We’ve been up roaring nearly all night long, playing and listening to music. Henry is a blues aficionado and always has cool records. We’ve been having waayy too much fun I suppose. I wake up about 8:30 AM (although we laid down about 3:30 AM) to a unearthly headache… pick up my guitar which is sitting propped up against the couch I’ve been sleeping on.
I start fooling around with a tune trying to get my mind off of how bad I feel… Predictably, the melody is very melancholy, just like the mood I’m in.
I’m not at a real good place in life, working a job I can’t stand, in a relationship that’s beginning to break apart (although it will last another 3 years), feeling pulled in different directions. I feel like I’m at a cross roads of sorts. Hey! I’m beginning to piece something together here. Uh?... wait, I’m looking a two highways that go off in entirely different directions. One leads off toward dreams of music and the other toward a more likely dull but safer reality. The love interest is involved in here too. Henry is still sleeping in the back bedroom so I’m kind of trying to be quiet but I’m really beginning to feel the song…. I scrap around, find a pencil and get the first verse of this thing really quickly. Then, the second verse starts coming to me. I stick to it. I’m still trying not to make too much noise as Henry is still sleeping sound. I hardly notice the time. I’m so absorbed in the song. It’s Sunday & I’ve got to get back to E. KY but I ain’t givin’ up now. Dang it! I wish Henry would wake up so I could play him what I have so far. Oh no! Of all things nature calls. But I am still not willing to let it go. I head to the bathroom with pad & pencil in hand and write the chorus while I’m on the throne… you can’t make this stuff up! I’m still sitting in there when the end of the song comes to me so I write it down. I’m not 100% sure of the melody but I think I’ve got it close. By now it’s early afternoon & I’m getting my stuff together to get on the road when Henry comes stumbling through the house looking for a beer. I tell him I want to play him a new song I’ve been working on. He seems to like it and tells me he thinks it has good possibilities. It’s a ballad, sort of a Jackson Brownish, (a California songwriter/singer whose style I love) thing.

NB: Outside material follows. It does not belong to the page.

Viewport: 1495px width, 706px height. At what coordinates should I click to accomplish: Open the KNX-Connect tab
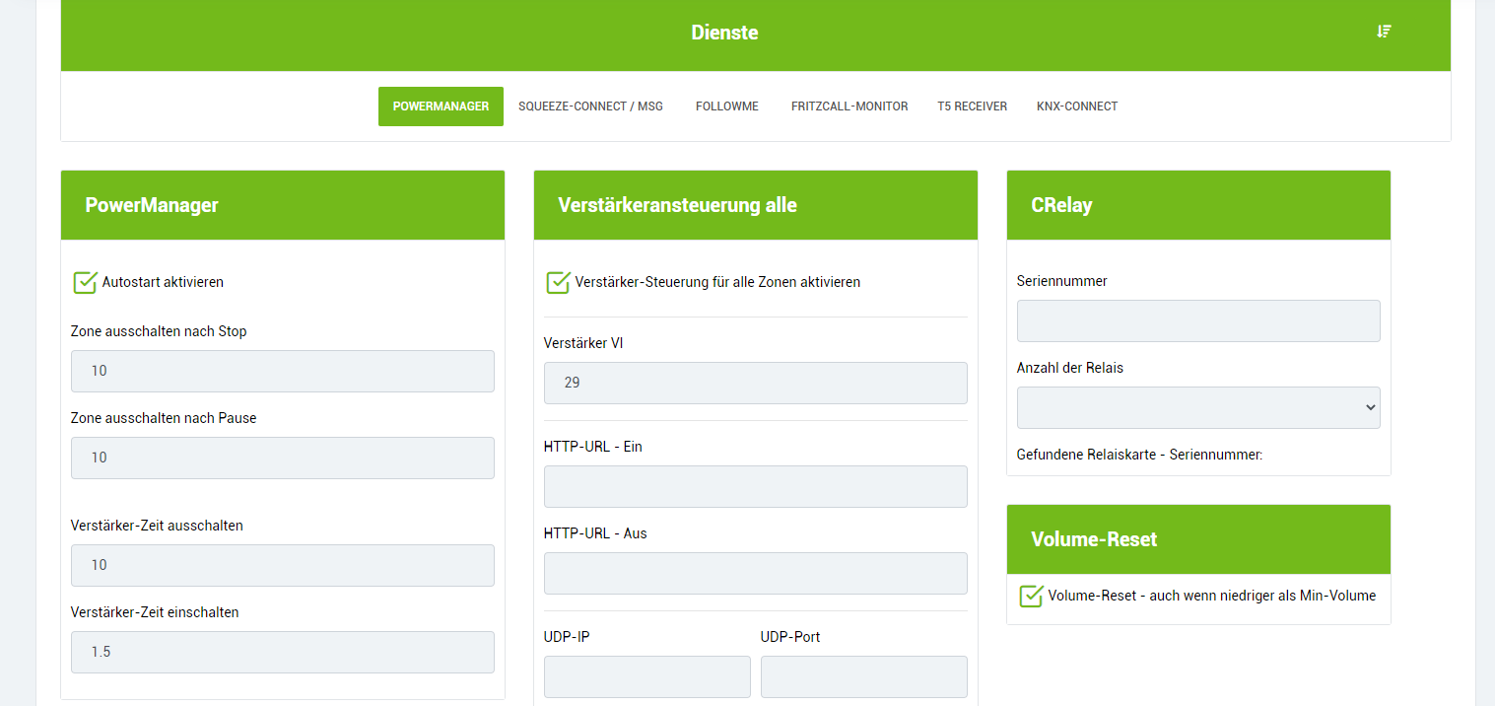coord(1076,106)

Fast forward to 1980. Henry gives me $2500 to make a CD of my original songs. I get Ricky Skaggs (who is still living in Lexington) to produce it for me. We cut the sides at Cecil Jones’ Lemco sound, in Lexington, Ky. “Two Highways” the song I half wrote while on the throne @ Henry’s is on the sessions, along with “Highway 40 Blues”, “ The Hero of The Ctreek” and several other of my early attempts at songwriting. In 1984 Ricky records it for his “Country Boy “ record. It is a brilliant recording and is scheduled to be the 3rd single of the CD…. that never happens but nonetheless it’s a stunning performance with Lloyd Green playing some chillingly great steel guitar.
Fast forward again to 1988. I’m recording demos, at Welk Music’s, Champagne Studios, on music row in Nashville. Alison Krauss is singing on the session. She says to me… I have recorded a ‘bluegrass’ version of “Two Highways”. I hope you’re not mad at me.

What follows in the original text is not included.